→ OBJECTIVE
Copy out every one of the entries below word for word, keeping each line in its original order.

→ Source records
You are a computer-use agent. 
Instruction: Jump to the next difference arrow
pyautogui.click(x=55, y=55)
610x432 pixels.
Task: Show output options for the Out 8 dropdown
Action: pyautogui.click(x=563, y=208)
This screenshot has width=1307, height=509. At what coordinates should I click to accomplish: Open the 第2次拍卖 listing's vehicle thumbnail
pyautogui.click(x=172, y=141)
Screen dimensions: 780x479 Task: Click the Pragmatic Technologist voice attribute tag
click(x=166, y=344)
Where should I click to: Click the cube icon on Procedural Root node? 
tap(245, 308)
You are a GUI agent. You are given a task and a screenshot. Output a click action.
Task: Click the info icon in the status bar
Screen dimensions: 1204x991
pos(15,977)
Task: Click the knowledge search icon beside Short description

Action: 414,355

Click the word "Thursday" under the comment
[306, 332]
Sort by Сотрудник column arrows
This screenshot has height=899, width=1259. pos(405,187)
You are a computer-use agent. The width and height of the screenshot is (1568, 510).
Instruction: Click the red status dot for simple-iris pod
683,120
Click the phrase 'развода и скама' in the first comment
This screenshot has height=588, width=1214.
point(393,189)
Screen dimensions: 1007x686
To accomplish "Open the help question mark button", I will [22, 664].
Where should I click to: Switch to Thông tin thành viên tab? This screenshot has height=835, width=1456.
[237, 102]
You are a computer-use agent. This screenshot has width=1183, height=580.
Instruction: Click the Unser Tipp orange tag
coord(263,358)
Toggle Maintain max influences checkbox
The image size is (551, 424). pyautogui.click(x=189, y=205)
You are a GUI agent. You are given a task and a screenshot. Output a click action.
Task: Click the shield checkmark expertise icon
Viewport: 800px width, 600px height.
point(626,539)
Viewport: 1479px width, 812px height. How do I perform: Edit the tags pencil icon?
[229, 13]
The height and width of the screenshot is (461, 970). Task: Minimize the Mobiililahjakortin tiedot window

→ ANSWER TO THE EXERCISE
You are a computer-use agent. 
Instruction: Jump to the next difference arrow
pyautogui.click(x=55, y=55)
610x432 pixels.
Task: Show output options for the Out 8 dropdown
Action: pyautogui.click(x=563, y=208)
This screenshot has width=1307, height=509. At what coordinates should I click to accomplish: Open the 第2次拍卖 listing's vehicle thumbnail
pyautogui.click(x=172, y=141)
Screen dimensions: 780x479 Task: Click the Pragmatic Technologist voice attribute tag
click(x=166, y=344)
Where should I click to: Click the cube icon on Procedural Root node? 
tap(245, 308)
You are a GUI agent. You are given a task and a screenshot. Output a click action.
Task: Click the info icon in the status bar
Screen dimensions: 1204x991
pos(15,977)
Task: Click the knowledge search icon beside Short description

Action: 414,355

Click the word "Thursday" under the comment
[306, 332]
Sort by Сотрудник column arrows
This screenshot has height=899, width=1259. pos(405,187)
You are a computer-use agent. The width and height of the screenshot is (1568, 510).
Instruction: Click the red status dot for simple-iris pod
683,120
Click the phrase 'развода и скама' in the first comment
This screenshot has height=588, width=1214.
point(393,189)
Screen dimensions: 1007x686
To accomplish "Open the help question mark button", I will [22, 664].
Where should I click to: Switch to Thông tin thành viên tab? This screenshot has height=835, width=1456.
[237, 102]
You are a computer-use agent. This screenshot has width=1183, height=580.
Instruction: Click the Unser Tipp orange tag
coord(263,358)
Toggle Maintain max influences checkbox
The image size is (551, 424). pyautogui.click(x=189, y=205)
You are a GUI agent. You are given a task and a screenshot. Output a click action.
Task: Click the shield checkmark expertise icon
Viewport: 800px width, 600px height.
point(626,539)
Viewport: 1479px width, 812px height. How do I perform: Edit the tags pencil icon?
[229, 13]
The height and width of the screenshot is (461, 970). Task: Minimize the Mobiililahjakortin tiedot window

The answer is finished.